Der österreichische Feuerfestkonzern RHI hat mit Voreigentümern ehemals verbundener US-Gesellschaften Vereinbarungen zur Klärung offener Punkte und Rechtsstreitigkeiten u.a. im Zusammenhang mit der Akquisition von Global Industries Technologies (GIT) im Jahr 1999 und den zwischenzeitlich eingetretenen Chapter 11 Verfahren getroffen. U.a. hat sich die US-Firma DII (Dresser) Industries, die im Dezember 2003 ein eigenes Chapter 11 Verfahren eröffnet hat, verpflichtet, an RHI Holding 10 Mio. Dollar (8,27 Mio. Euro) und weitere 1 Mio. Euro im Namen der RHI Gesellschaften an Asbest- und Silica-Trusts zu zahlen, gibt RHI in einer Aussendung bekannt.

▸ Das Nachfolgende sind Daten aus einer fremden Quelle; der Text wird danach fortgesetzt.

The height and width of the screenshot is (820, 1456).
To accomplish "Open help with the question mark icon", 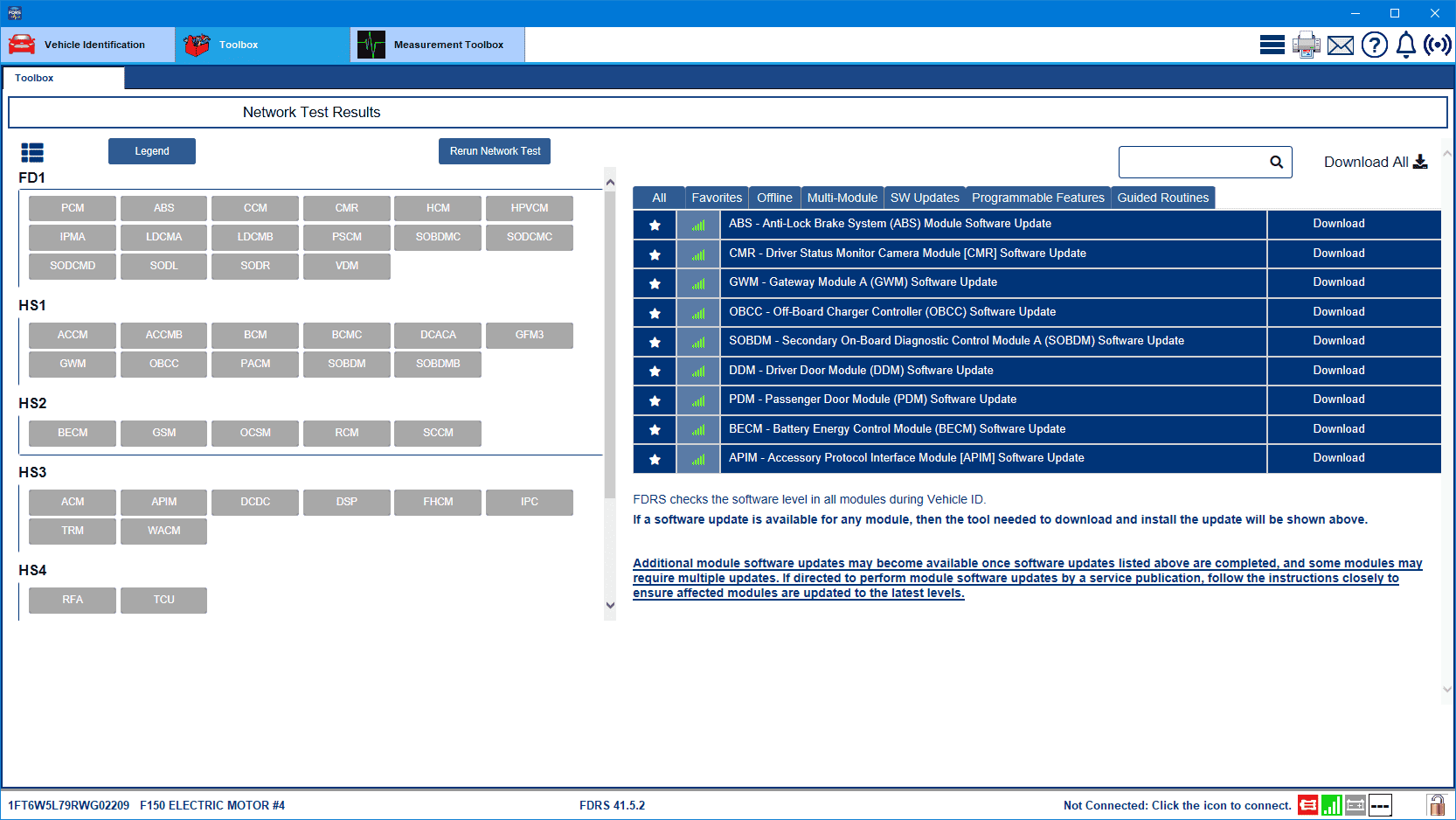I will 1374,45.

Weiters hätten der RHI-Konzern und verschiedene im Chapter 11 befindliche US-Gesellschaften, darunter North American Refractories Co (NARCO) und GIT Vereinbarungen zur Regelung aller gegenseitigen Ansprüche und von Ansprüchen Dritter getroffen, die Im Zusammenhang mit der Zugehörigkeit der US-Beteiligungen zum RHI-Konzern bis zum Beginn der Chapter 11 Verfahren bestanden haben. Sobald die Zustimmung zu den Vereinbarungen vorliege, würden die Reorganisationspläne der US-Gesellschaften u.a. dahingehend angepasst, dass auch RHI AG und ihre Beteiligungen zu Begünstigten der angestrebten gerichtlichen Verfügungen der Reorganisationspläne werden. Die Vereinbarungen regeln u.a. die Behandlung von Bankgarantien und Haftungen sowie den Verzicht seitens RHI auf operative Forderungen aus der Zeit vor den Chapter 11 Anmeldungen gegen die US-Gesellschaften.
Da RHI sämtliche hiervon betroffenen Forderungen und Beteiligungswerte bereits im Jahresabschluss 2001 wertberichtigt hat, entstehen RHI aus den Vereinbarungen keine ergebnisseitigen Belastungen, heißt es in der Aussendung weiters. Eine Bedingung für das Wirksamwerden der Vereinbarungen sei die in einem früheren Vertrag mit Honeywell International vereinbarte Zahlung von 60 Mio. Dollar durch Honeywell an RHI Refractories Holding.
Die getroffenen Vereinbarungen stehen unter dem Vorbehalt der Zustimmung des Gerichts in Pittsburgh, was laut RHI noch im Jahr 2004 möglich sein könnte. Mit erfolgter Zustimmung gelte für RHI und ihre Beteiligungen Rechtssicherheit im Zusammenhang mit allen Asbest-Schadensansprüchen gegen die im Chapter 11 befindlichen US-Gesellschaften. Zudem könnten dann die Rechtsstreitigkeiten mit Halliburton beigelegt und weitere Unsicherheiten aus Risiken und Zahlungsvereinbarungen im Zusammenhang mit den Chapter 11 Verfahren beigelegt werden, heißt es in der Adhoc-Aussendung.
RHI hat sich Anfang 2002 im Zusammenhang mit der ausgeuferten US-Asbestproblematik, die zum Fast-Zusammenbruch des Unternehmens geführt hat, von allen ihren US-Feuerfestbeteiligungen getrennt und diese mit Ende Dezember 2001 entkonsolidiert. Die Firmengruppen North American Refractories (NARCO) und Global Industries Technologies (GIT) befinden sich mit den Kerngesellschaften Harbison-Walker und A.P. Green seit 2002 im US-Reorganisationsverfahren nach Chapter 11.(APA/red)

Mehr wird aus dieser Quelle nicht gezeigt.